===== Input data =====
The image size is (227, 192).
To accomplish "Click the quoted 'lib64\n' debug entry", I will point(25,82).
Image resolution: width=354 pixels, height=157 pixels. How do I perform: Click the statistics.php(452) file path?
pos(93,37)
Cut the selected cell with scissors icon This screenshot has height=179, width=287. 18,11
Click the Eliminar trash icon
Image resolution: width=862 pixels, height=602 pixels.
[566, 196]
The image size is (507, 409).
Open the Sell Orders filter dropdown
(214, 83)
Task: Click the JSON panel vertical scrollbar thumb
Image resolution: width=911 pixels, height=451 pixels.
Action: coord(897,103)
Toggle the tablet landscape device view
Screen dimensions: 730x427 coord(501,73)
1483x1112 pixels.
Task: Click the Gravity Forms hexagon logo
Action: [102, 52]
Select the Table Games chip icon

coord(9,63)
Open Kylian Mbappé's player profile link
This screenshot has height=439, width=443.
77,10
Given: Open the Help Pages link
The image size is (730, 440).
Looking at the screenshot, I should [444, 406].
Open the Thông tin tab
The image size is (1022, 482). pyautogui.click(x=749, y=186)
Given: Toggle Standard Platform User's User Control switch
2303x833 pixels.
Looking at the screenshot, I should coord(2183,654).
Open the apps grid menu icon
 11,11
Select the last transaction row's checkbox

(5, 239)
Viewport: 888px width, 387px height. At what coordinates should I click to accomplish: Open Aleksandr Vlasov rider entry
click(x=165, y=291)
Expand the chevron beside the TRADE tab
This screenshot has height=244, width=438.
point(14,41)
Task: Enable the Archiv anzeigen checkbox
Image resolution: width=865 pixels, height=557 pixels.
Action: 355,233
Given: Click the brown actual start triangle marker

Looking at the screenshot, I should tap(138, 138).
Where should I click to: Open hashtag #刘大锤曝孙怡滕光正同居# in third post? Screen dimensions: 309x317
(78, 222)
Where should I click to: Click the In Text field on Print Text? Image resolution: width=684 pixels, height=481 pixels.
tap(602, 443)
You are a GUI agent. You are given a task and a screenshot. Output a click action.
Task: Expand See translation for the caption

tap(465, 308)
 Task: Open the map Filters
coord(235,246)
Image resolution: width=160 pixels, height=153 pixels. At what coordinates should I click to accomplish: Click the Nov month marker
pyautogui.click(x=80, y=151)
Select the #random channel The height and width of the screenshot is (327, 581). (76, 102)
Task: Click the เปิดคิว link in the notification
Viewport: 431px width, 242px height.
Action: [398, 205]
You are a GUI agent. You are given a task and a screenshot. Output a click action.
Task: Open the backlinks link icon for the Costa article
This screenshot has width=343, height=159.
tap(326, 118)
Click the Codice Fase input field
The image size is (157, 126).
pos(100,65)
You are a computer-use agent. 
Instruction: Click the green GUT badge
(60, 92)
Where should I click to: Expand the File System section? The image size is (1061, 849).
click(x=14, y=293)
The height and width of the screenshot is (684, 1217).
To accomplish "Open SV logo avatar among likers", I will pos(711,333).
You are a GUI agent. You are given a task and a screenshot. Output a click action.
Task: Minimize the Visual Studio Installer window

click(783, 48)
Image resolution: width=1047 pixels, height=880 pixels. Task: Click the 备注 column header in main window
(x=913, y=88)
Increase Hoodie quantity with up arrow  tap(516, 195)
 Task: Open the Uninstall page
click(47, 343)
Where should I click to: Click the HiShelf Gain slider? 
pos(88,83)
=====
▸ **Requirement**:
Find the lines in the records that contain the word "will", then copy every one of them.

▸ **Response for this exercise**:
To accomplish "Click the quoted 'lib64\n' debug entry", I will point(25,82).
To accomplish "Open SV logo avatar among likers", I will pos(711,333).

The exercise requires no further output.